Dataset rows:
================================

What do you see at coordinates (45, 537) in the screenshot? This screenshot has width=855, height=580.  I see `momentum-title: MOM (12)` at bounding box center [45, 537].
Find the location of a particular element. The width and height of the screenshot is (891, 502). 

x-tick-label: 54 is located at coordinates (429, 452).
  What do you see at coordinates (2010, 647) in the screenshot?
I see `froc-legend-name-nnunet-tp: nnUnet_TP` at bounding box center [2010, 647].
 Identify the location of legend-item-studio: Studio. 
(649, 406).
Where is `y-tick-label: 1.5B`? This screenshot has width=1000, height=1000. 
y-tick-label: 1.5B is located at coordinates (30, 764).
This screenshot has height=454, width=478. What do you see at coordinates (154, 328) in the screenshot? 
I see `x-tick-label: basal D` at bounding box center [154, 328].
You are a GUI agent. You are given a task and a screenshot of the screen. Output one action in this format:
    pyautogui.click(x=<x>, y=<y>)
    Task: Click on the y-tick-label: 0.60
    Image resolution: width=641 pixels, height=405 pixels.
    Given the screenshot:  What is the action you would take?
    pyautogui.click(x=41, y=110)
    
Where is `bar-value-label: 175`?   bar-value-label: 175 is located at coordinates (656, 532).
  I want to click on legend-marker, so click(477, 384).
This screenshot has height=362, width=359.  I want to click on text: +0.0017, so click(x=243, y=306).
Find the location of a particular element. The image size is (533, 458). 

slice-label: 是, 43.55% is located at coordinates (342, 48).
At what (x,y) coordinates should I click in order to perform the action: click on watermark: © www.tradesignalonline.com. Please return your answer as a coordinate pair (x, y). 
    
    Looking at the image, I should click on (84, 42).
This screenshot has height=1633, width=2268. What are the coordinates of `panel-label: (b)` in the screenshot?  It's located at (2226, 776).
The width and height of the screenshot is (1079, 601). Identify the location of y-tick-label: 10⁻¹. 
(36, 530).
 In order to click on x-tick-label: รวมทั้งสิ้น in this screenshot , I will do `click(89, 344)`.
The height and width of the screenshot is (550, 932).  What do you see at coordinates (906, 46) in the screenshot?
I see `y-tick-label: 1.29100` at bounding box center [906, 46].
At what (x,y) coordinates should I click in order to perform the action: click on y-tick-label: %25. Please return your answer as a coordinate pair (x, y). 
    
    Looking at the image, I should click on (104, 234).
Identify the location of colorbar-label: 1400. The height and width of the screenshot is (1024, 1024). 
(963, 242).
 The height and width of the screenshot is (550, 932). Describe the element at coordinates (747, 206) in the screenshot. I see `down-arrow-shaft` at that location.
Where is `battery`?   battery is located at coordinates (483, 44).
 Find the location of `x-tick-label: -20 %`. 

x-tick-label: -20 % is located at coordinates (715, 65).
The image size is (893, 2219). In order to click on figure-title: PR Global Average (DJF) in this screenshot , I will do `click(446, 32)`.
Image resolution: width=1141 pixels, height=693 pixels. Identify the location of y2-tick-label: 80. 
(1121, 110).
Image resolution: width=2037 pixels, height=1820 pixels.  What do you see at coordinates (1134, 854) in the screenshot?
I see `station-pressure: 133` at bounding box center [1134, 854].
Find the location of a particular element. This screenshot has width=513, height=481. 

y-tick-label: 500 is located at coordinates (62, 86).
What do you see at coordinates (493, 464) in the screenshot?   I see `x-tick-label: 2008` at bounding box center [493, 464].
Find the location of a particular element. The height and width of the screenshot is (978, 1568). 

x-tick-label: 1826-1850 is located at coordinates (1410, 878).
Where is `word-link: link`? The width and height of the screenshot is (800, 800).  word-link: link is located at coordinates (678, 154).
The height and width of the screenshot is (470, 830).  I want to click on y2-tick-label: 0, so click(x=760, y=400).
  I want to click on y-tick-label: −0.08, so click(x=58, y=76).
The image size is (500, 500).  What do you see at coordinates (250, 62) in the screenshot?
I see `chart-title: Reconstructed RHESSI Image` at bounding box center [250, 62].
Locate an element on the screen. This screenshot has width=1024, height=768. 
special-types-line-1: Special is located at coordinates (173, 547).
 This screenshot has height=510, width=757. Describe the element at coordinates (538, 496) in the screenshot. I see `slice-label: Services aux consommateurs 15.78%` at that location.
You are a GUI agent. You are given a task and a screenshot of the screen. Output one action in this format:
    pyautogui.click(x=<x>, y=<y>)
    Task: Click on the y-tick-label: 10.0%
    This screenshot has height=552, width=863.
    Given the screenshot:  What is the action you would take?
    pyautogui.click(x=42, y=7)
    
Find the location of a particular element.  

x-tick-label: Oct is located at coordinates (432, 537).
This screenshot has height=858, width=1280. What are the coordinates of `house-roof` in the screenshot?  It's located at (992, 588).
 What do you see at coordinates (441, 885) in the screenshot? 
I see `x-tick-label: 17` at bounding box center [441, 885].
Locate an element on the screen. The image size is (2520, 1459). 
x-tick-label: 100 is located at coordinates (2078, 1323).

================================

* Written task *
Arrange every line of the rows above as a numbered list. Leave out any blank lines.

* Solution *
1. What do you see at coordinates (45, 537) in the screenshot? This screenshot has width=855, height=580.  I see `momentum-title: MOM (12)` at bounding box center [45, 537].
2. Find the location of a particular element. The width and height of the screenshot is (891, 502). 
3. x-tick-label: 54 is located at coordinates (429, 452).
4.   What do you see at coordinates (2010, 647) in the screenshot?
5. I see `froc-legend-name-nnunet-tp: nnUnet_TP` at bounding box center [2010, 647].
6.  Identify the location of legend-item-studio: Studio. 
7. (649, 406).
8. Where is `y-tick-label: 1.5B`? This screenshot has width=1000, height=1000. 
9. y-tick-label: 1.5B is located at coordinates (30, 764).
10. This screenshot has height=454, width=478. What do you see at coordinates (154, 328) in the screenshot? 
11. I see `x-tick-label: basal D` at bounding box center [154, 328].
12. You are a GUI agent. You are given a task and a screenshot of the screen. Output one action in this format:
13.     pyautogui.click(x=<x>, y=<y>)
14.     Task: Click on the y-tick-label: 0.60
15.     Image resolution: width=641 pixels, height=405 pixels.
16.     Given the screenshot:  What is the action you would take?
17.     pyautogui.click(x=41, y=110)
18. Where is `bar-value-label: 175`?   bar-value-label: 175 is located at coordinates (656, 532).
19.   I want to click on legend-marker, so click(477, 384).
20. This screenshot has height=362, width=359.  I want to click on text: +0.0017, so click(x=243, y=306).
21. Find the location of a particular element. The image size is (533, 458). 
22. slice-label: 是, 43.55% is located at coordinates (342, 48).
23. At what (x,y) coordinates should I click in order to perform the action: click on watermark: © www.tradesignalonline.com. Please return your answer as a coordinate pair (x, y). 
24.     Looking at the image, I should click on (84, 42).
25. This screenshot has height=1633, width=2268. What are the coordinates of `panel-label: (b)` in the screenshot?  It's located at (2226, 776).
26. The width and height of the screenshot is (1079, 601). Identify the location of y-tick-label: 10⁻¹. 
27. (36, 530).
28.  In order to click on x-tick-label: รวมทั้งสิ้น in this screenshot , I will do `click(89, 344)`.
29. The height and width of the screenshot is (550, 932).  What do you see at coordinates (906, 46) in the screenshot?
30. I see `y-tick-label: 1.29100` at bounding box center [906, 46].
31. At what (x,y) coordinates should I click in order to perform the action: click on y-tick-label: %25. Please return your answer as a coordinate pair (x, y). 
32.     Looking at the image, I should click on (104, 234).
33. Identify the location of colorbar-label: 1400. The height and width of the screenshot is (1024, 1024). 
34. (963, 242).
35.  The height and width of the screenshot is (550, 932). Describe the element at coordinates (747, 206) in the screenshot. I see `down-arrow-shaft` at that location.
36. Where is `battery`?   battery is located at coordinates (483, 44).
37.  Find the location of `x-tick-label: -20 %`. 
38. x-tick-label: -20 % is located at coordinates (715, 65).
39. The image size is (893, 2219). In order to click on figure-title: PR Global Average (DJF) in this screenshot , I will do `click(446, 32)`.
40. Image resolution: width=1141 pixels, height=693 pixels. Identify the location of y2-tick-label: 80. 
41. (1121, 110).
42. Image resolution: width=2037 pixels, height=1820 pixels.  What do you see at coordinates (1134, 854) in the screenshot?
43. I see `station-pressure: 133` at bounding box center [1134, 854].
44. Find the location of a particular element. This screenshot has width=513, height=481. 
45. y-tick-label: 500 is located at coordinates (62, 86).
46. What do you see at coordinates (493, 464) in the screenshot?   I see `x-tick-label: 2008` at bounding box center [493, 464].
47. Find the location of a particular element. The height and width of the screenshot is (978, 1568). 
48. x-tick-label: 1826-1850 is located at coordinates (1410, 878).
49. Where is `word-link: link`? The width and height of the screenshot is (800, 800).  word-link: link is located at coordinates (678, 154).
50. The height and width of the screenshot is (470, 830).  I want to click on y2-tick-label: 0, so click(x=760, y=400).
51.   I want to click on y-tick-label: −0.08, so click(x=58, y=76).
52. The image size is (500, 500).  What do you see at coordinates (250, 62) in the screenshot?
53. I see `chart-title: Reconstructed RHESSI Image` at bounding box center [250, 62].
54. Locate an element on the screen. This screenshot has width=1024, height=768. 
55. special-types-line-1: Special is located at coordinates (173, 547).
56.  This screenshot has height=510, width=757. Describe the element at coordinates (538, 496) in the screenshot. I see `slice-label: Services aux consommateurs 15.78%` at that location.
57. You are a GUI agent. You are given a task and a screenshot of the screen. Output one action in this format:
58.     pyautogui.click(x=<x>, y=<y>)
59.     Task: Click on the y-tick-label: 10.0%
60.     This screenshot has height=552, width=863.
61.     Given the screenshot:  What is the action you would take?
62.     pyautogui.click(x=42, y=7)
63. Find the location of a particular element.  
64. x-tick-label: Oct is located at coordinates (432, 537).
65. This screenshot has height=858, width=1280. What are the coordinates of `house-roof` in the screenshot?  It's located at (992, 588).
66.  What do you see at coordinates (441, 885) in the screenshot? 
67. I see `x-tick-label: 17` at bounding box center [441, 885].
68. Locate an element on the screen. The image size is (2520, 1459). 
69. x-tick-label: 100 is located at coordinates (2078, 1323).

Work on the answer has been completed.